Multivariable Calculus
Multivariable calculus expands upon the principles of single-variable calculus by focusing on functions involving multiple inputs. Functions like \( \mathbf{f}(x, y) \), with more than one independent variable, are a fundamental aspect of this branch of calculus.
Multivariable calculus allows us to:
  • Mimic concepts of derivatives and integrals but apply them to multiple dimensions.
  • Analyze how changes in one variable affect an entire function while factoring in the complex interplay of all variables involved.
  • Create graphical representations to better understand these relationships in a multi-dimensional space.
The field finds significant applications in areas like physics, engineering, and economics, where systems often depend on several interacting factors.
Mathematical Function Evaluation
Evaluating a mathematical function means plugging specific values into the function's formula and performing the calculations to get an exact result. This process helps determine the precise output of a function when the inputs are known.

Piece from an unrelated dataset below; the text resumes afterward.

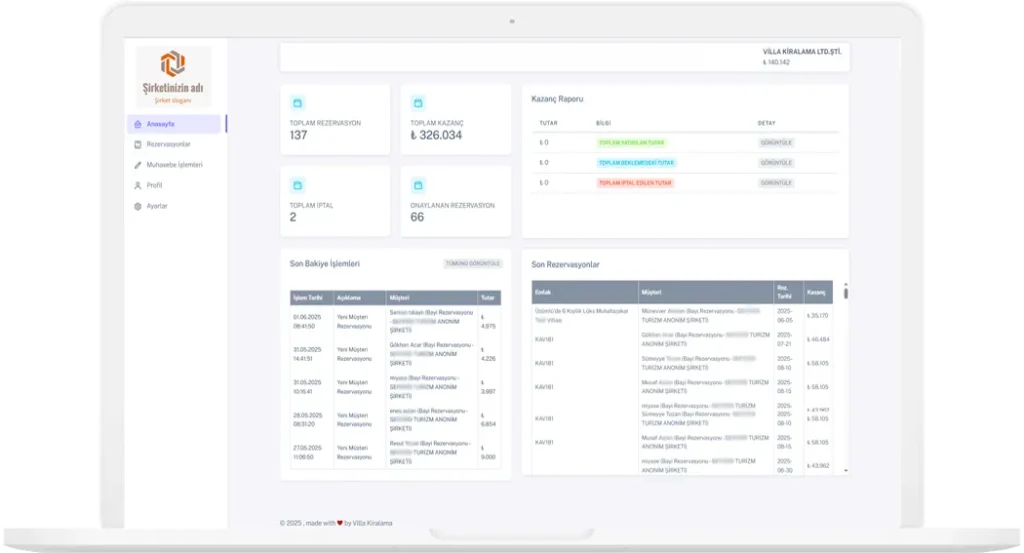Click the Toplam Rezervasyon card icon
1024x553 pixels.
pos(297,103)
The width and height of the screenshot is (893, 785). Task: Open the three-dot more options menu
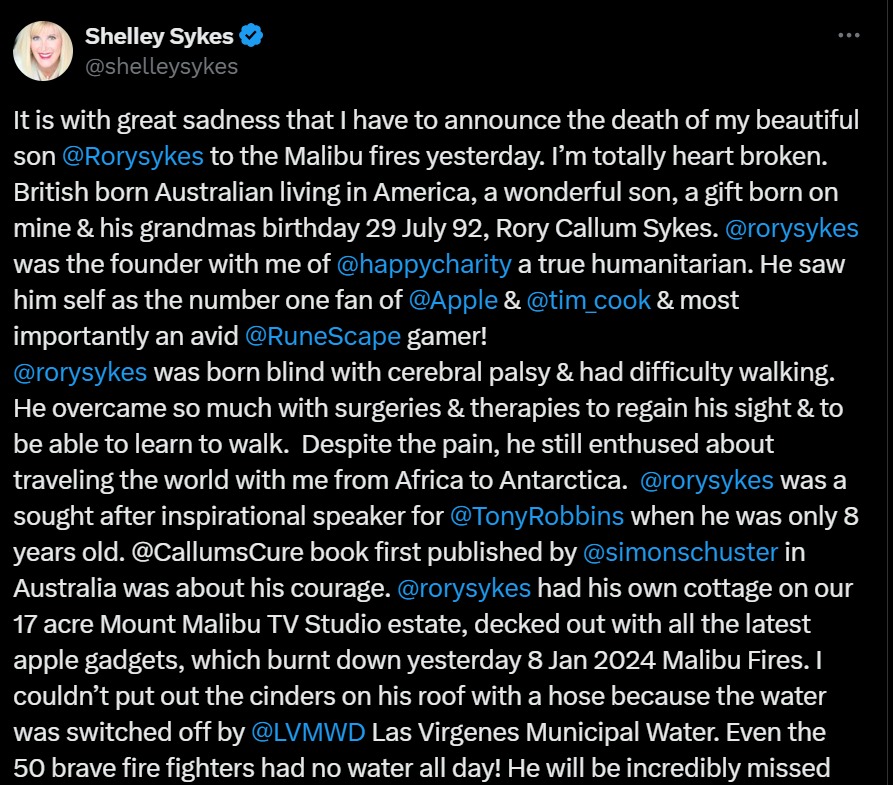849,35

Let's apply this to the function \( \mathbf{f}(x, y) \) specified in the exercise:
  • Plugging Values: To find \( f_1(1.1, 1.9) \), you'd calculate \( 1.1^2 - 1.1 \times 1.9 \).

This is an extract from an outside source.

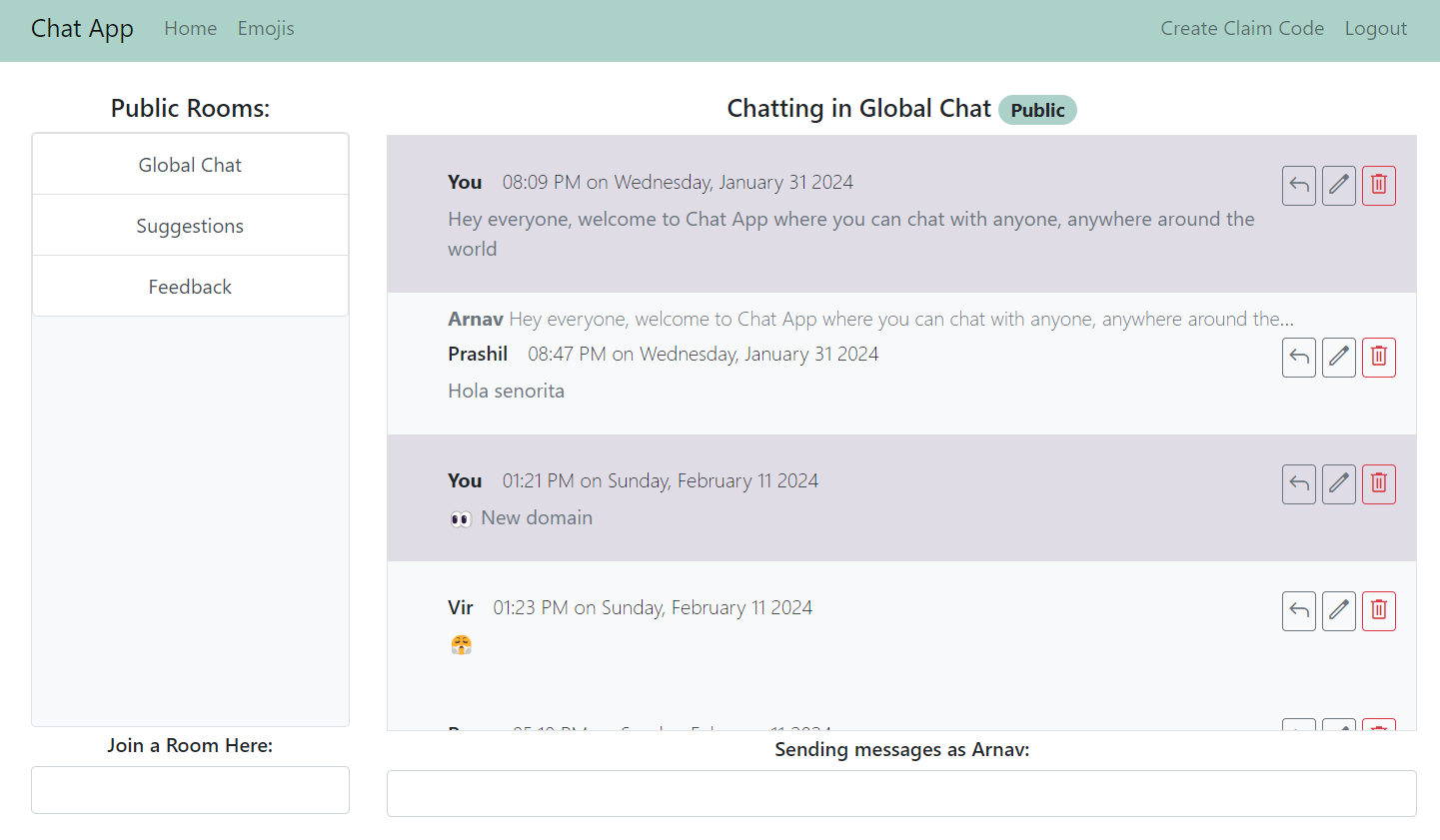Click the Public badge next to Global Chat
The width and height of the screenshot is (1440, 840).
[1037, 110]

  • Performing Calculations: This would simplify to \( 1.21 - 2.09 \), resulting in -0.88 as the output of the first component.
  • Interpreting Results: Similarly, evaluate \( f_2(1.1, 1.9) \) and interpret the results to understand the output of the second component.
Evaluations like these are essential for verifying the accuracy of approximations and predictions in practical scenarios.